(What you are asked to do)
"computer" is the word to look for; copy each line of the listing where it occurs.
- Opening Delimiter -
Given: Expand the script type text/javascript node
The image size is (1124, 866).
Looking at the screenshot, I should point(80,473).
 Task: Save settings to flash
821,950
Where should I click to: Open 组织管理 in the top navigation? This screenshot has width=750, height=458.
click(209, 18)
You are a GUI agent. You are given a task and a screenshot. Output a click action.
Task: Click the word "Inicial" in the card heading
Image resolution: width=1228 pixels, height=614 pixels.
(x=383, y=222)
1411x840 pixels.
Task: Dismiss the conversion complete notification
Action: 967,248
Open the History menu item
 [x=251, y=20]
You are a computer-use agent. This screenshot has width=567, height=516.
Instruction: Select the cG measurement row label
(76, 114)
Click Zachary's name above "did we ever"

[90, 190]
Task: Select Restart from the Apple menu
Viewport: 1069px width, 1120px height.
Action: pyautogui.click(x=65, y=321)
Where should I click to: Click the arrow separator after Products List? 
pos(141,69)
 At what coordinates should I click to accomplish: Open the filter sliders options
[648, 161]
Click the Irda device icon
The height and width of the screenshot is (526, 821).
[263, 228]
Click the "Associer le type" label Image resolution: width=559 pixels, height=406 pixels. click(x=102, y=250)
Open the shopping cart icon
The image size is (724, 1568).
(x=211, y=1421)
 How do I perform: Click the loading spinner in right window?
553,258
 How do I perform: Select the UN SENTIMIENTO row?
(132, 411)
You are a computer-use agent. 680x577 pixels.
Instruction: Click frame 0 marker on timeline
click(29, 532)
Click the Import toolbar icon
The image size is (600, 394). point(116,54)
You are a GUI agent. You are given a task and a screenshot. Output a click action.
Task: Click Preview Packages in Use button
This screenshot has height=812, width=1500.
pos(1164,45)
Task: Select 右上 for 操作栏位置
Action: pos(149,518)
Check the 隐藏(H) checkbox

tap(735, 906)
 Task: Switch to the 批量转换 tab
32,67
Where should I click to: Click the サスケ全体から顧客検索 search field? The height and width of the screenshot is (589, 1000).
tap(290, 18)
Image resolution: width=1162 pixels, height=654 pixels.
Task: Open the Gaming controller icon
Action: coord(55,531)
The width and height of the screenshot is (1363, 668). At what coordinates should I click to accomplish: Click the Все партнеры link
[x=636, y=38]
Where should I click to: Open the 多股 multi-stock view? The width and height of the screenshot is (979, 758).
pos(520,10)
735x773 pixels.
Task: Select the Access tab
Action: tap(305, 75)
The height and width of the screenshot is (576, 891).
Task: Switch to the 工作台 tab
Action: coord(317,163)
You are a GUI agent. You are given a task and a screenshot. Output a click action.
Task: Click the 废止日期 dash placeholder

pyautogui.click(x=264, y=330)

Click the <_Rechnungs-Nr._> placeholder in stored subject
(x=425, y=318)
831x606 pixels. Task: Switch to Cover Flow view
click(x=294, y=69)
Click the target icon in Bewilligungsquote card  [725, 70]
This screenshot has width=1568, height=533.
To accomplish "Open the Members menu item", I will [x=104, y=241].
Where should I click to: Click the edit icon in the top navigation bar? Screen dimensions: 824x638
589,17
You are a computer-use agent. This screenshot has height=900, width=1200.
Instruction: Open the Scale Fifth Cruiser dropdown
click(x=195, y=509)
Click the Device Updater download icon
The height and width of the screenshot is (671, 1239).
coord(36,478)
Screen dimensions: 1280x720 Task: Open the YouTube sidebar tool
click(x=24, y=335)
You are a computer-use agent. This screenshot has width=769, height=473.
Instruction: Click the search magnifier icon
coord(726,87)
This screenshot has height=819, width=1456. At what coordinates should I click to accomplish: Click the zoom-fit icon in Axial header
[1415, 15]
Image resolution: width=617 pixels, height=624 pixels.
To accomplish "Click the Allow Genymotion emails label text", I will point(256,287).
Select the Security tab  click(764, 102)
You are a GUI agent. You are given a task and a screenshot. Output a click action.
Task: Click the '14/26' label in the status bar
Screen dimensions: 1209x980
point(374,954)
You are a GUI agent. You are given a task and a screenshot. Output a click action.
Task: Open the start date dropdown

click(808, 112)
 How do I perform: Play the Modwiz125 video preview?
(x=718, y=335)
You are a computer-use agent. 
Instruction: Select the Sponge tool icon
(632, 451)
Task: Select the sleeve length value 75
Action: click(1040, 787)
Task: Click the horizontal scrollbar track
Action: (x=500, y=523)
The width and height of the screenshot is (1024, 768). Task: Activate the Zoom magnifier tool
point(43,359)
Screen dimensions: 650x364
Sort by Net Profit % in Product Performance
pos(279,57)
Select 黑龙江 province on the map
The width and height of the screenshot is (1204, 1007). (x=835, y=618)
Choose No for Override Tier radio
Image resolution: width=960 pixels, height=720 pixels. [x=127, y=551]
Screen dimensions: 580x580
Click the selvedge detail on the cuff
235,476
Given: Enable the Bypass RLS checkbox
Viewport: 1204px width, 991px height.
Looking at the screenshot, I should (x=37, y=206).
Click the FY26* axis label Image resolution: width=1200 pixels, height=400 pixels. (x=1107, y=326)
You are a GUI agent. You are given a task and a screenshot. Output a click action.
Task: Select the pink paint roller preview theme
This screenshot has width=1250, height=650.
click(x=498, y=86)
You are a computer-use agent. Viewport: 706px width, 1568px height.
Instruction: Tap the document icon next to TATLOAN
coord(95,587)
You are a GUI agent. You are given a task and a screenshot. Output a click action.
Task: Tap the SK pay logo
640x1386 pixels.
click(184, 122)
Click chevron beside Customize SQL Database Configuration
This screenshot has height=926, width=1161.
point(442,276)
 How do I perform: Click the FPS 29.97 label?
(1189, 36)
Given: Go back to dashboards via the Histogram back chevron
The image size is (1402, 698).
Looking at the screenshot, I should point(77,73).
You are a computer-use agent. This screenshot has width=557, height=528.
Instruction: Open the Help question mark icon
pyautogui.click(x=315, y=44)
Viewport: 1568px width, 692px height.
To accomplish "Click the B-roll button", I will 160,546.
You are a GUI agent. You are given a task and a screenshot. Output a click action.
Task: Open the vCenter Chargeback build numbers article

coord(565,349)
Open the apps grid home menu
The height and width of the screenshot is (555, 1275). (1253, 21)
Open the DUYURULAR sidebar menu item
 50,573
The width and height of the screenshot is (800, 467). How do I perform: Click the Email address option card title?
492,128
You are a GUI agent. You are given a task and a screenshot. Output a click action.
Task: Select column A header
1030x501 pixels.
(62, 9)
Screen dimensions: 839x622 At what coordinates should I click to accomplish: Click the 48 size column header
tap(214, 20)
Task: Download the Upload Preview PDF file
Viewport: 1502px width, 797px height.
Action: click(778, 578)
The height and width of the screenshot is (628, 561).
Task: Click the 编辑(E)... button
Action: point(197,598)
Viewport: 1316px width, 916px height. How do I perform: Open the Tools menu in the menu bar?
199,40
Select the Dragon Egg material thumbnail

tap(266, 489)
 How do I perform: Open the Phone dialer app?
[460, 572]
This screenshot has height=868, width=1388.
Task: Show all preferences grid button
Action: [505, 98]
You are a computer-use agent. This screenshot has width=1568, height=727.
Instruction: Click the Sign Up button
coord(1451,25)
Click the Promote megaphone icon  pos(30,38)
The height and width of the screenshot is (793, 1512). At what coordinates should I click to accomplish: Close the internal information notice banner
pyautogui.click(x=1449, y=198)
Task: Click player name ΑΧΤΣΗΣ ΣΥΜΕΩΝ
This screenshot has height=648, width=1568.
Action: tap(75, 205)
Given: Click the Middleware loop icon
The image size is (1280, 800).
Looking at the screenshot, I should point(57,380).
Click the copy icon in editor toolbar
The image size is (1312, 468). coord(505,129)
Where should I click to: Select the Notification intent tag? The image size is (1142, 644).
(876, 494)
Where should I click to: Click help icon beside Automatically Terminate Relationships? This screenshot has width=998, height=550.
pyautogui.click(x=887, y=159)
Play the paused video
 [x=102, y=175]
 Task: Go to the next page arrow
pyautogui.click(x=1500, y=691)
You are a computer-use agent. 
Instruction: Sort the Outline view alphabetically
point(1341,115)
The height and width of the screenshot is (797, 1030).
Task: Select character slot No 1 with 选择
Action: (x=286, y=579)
- Closing Delimiter -
(Reply)
You are a computer-use agent. This screenshot has width=567, height=516.
You are a computer-use agent. 680x577 pixels.
You are a computer-use agent. This screenshot has height=900, width=1200.
You are a computer-use agent. This screenshot has width=769, height=473.
You are a computer-use agent. 
You are a computer-use agent. Viewport: 706px width, 1568px height.
You are a computer-use agent. This screenshot has width=557, height=528.
You are a computer-use agent. This screenshot has width=1568, height=727.
You are a computer-use agent. 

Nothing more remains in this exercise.